During the bubble economy of Japan from the 1980s to the 1990s, he became the fourth wealthiest person in the world according to American business magazine Forbes in 1988, setting the record for the greatest wealth ever achieved by a Korean. Driven by a lifelong desire to contribute to his homeland, South Korea (Republic of Korea), his dream of the Lotte World Tower, the sixth tallest building in the world and the highest in the Korean peninsula, was realized in 2016, and he died in 2020.

== Career ==
Shin was born in Ulsan, Korea, Empire of Japan in 1921. He was the first of five sons and five daughters. Among his siblings was Shin Choon-ho, founder of South Korean food conglomerate Nongshim. In 1941, he stowed away on a ship to Japan, where he studied chemical engineering at Waseda University (kōgakkō) after he graduated from Waseda Jitsugyo High School. He adopted the Japanese name Takeo Shigemitsu and opened a rice cooker manufacturing plant in 1942. After the plant was destroyed during an air raid, Shin was rendered an unemployed college graduate until he founded Lotte in 1948. Lotte was expanded to South Korea in 1967. It grew from selling chewing gum to becoming a major multinational corporation.

In 2006, Shin and his family were ranked 136th on Forbes magazine's list "The World's Billionaires." In 2009, Shin was ranked 38th on the magazine's list of South Korea's richest people.
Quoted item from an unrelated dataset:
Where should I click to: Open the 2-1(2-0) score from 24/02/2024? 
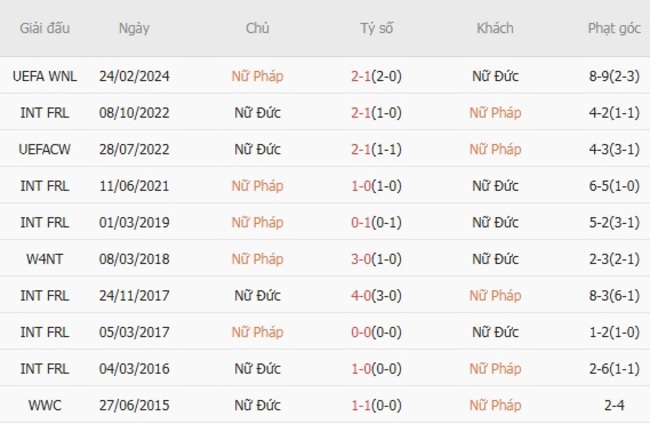(377, 76)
Lotte itself was South Korea's fifth largest conglomerate as of 2017.

In June 2017, Shin retired from his role as board director of Lotte Holdings Co. after holding the position for nearly 70 years. In December 2017, he was sentenced to four years in prison after he was convicted of embezzling 128.6 billion won (119 million USD) from Lotte. However, Shin was allowed to remain free given his poor health.

==Personal life==

Shin had a total of four children from three marriages. His first wife, Noh Soon-hwa, died in 1949. They had one daughter, Shin Young-ja (born 1944).

Shin then married a Japanese woman, Hatsuko Shigemitsu, in 1952 under the common-law marriage system. They had two sons, Shin Dong-joo (born 1954) and Shin Dong-bin (born 1956).

Shin was also married to Seo Mi-Kyung in South Korea under the country's common-law marriage system. They had one daughter, Shin Yu-mi (born 1982). Because of this bigamic common-law marriage status, some regard Seo Mi-Kyung as a concubine of Shin Kyuk-ho. Shin Dong-bin, second son of Shin Kyuk-ho and Hatsuko Shigemitsu, referred to Seo Mi-Kyung as "my father's girlfriend".